Coping and Corners

Rev. Chip Hammond

My wife likes nice molding in the house. Nothing too fancy, just nice. I like wood-working. This does not necessarily mean that I am good at wood-working, I just like it. 

Those of you who have been in my house have perhaps noticed that we have paneling in the dining room and traditional Virginia chair rail in the living room. I did that. At the same time I put that in, my wife told me she would like crown molding. That was about five years ago.

It’s not that I ignored my wife’s expressed desire. (I will be forever thankful to the pastor who did our premarital counseling. He told me, "Chip, when it comes to decorating the house, your input consists in saying, ‘Yes, Dear.’" I have little doubt that this has in part contributed to a very happy marriage of twenty-three years.) It’s that I wasn’t sure how to cope with the corners of crown molding. So I asked the experts. You wouldn’t believe me if I told you how many ways there are to negotiate corners when it comes to crown molding. 

So for five years I have been plotting, scheming, and sometimes picking up a short length of crown molding to try various techniques. After a half-decade I arrived at two conclusions regarding my project: 1) the method I would use to make the cut (which is too complicated to describe here); and 2) since I have never encountered a wall that is anything like ninety degrees, rather than try to cut two 45 degree angles, I would take a trick out of the book of the old German carpenters and cope out the profiles.

My ego is on the line here. If you are like me, whenever I see molding I always look immediately at the corners. All molding looks good as it runs along the wall - that’s how it came from the store. How well someone did in putting up the molding is discovered by the corners.

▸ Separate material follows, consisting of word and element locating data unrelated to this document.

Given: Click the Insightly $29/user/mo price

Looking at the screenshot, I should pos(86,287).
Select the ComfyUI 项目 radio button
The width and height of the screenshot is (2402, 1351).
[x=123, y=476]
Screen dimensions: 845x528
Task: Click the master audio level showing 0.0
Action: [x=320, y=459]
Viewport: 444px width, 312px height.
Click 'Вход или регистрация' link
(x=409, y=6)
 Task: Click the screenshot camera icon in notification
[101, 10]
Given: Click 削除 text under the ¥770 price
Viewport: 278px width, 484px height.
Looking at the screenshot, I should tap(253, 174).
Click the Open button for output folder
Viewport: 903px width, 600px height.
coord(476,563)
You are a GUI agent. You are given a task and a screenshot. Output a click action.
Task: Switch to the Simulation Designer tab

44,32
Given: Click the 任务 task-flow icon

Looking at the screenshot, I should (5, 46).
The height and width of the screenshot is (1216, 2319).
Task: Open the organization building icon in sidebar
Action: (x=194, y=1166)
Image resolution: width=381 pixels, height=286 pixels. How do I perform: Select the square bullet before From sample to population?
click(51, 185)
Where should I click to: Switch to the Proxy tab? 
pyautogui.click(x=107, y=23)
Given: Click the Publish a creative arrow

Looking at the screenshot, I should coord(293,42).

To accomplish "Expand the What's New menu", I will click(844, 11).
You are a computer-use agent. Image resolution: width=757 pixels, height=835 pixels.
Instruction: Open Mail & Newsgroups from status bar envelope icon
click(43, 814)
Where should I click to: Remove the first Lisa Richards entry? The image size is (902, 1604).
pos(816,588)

It strikes me how similar this is to our lives. As long as things go along nice and straight, we all look great. Over the years I’ve met people in various venues who are the nicest, most polite, most considerate, godless people you could ever meet. In fact, if you met them and didn’t ask them about their faith, you would probably assume that they were Christians. You would be glad to have them as members of your Church.

Where the truth becomes evident, though, is when life does not run along straight and smooth, but when life takes an unexpected turn. How they cope at the corner speaks volumes about them. It is not just true for them, though, it is true for us.

Are you trusting in Christ? Do you live in obedience to his Word? Most of us can look like quite accomplished Christians as life is going along well, straight and smooth like the molding comes from the factory. It’s how we cope at the corners that exposes our heart and shows who we really are.

And that is important. You would think me dishonest or seriously deluded if I told you I was a master craftsman simply because I could use a level and nail molding straight along the wall but the corners had enormous unsightly caverns or overhangs. It does not take much of a Christian to act like one when life is going along smooth and easy. What kind of Christians we really are is made evident when we get to a corner that we did not expect.

Five years of study and I was ready to go. And the molding came out well, all but one piece. I’ve got some tricks I’m going to try in order to fix it. But if I am unsuccessful I will be pulling that piece of molding down and starting over again. I know where I made the mistake, and I know what to watch out for and how to avoid it in the future.

And so with the Christian life. Maybe you thought you were doing well because the molding of your nice, neat, tidy life looked so good. Then you came to an unexpected corner in life, something you didn’t want or anticipate, and the way you coped with it is a shame and embarrassment to you. Don’t wallow there. Learn from it, and start over.

John writes, "My dear children, I write this to you so that you will not sin. But if anybody does sin, we have one who speaks to the Father in our defense-- Jesus Christ, the Righteous One" (1 John 2:1). God stands ready to forgive when you mess up a corner. That’s not to say he wants you to leave your bad attempt in place. You must fix it if you can, and where you can’t you must learn from it and do it right or at least better next time.

The reality of your Christian life is not at all seen when life runs smoothly, by default, as it were. The reality of your Christian life is to be seen in how you cope at the corners.